DATA EXTRACT Start Marker

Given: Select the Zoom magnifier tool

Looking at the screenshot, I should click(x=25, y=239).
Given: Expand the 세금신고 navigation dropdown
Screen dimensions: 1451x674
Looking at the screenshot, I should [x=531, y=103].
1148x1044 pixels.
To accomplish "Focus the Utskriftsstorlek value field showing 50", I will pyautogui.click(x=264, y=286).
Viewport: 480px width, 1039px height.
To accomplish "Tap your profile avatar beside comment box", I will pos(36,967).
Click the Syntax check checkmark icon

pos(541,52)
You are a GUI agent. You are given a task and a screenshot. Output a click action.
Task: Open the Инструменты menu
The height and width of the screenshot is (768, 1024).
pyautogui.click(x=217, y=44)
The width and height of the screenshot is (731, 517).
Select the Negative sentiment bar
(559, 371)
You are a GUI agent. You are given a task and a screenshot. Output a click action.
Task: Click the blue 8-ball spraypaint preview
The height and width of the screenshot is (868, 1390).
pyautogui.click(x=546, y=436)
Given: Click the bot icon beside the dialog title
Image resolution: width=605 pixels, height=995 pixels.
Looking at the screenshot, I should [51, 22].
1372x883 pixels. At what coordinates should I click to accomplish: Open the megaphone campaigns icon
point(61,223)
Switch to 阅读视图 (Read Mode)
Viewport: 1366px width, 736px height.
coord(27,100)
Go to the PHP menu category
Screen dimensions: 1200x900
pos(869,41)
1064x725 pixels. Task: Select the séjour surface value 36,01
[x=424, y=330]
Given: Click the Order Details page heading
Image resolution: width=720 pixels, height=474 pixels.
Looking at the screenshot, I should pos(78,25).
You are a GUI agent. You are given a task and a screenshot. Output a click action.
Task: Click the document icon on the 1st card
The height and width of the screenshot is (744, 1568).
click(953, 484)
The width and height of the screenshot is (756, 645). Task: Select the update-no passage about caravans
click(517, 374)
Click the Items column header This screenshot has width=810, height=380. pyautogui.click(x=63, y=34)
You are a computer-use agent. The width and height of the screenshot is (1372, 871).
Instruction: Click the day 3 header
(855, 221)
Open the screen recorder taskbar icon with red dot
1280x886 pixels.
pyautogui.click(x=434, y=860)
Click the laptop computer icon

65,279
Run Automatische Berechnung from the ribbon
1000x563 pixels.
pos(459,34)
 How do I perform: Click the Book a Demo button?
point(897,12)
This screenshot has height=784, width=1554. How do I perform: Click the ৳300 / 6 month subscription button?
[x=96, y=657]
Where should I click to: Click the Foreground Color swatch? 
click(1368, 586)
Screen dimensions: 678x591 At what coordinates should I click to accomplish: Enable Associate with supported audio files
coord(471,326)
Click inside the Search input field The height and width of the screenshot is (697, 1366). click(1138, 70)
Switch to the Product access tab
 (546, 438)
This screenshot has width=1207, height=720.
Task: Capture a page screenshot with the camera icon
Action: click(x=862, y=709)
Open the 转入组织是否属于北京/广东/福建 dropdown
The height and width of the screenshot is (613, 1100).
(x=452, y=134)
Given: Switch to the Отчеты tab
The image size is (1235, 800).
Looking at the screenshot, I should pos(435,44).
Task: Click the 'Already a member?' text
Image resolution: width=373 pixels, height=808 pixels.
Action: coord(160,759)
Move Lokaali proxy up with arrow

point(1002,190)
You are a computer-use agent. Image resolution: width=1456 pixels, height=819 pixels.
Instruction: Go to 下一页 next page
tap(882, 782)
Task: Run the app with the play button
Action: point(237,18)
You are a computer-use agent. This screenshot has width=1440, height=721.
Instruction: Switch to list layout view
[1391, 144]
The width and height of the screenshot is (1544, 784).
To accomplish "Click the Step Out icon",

DATA EXTRACT End Marker

:: ASSIGNMENT ::
For the word "menu", say how many lines of the data include it, with nothing else in the reply.

:: FINISHED EXERCISE ::
2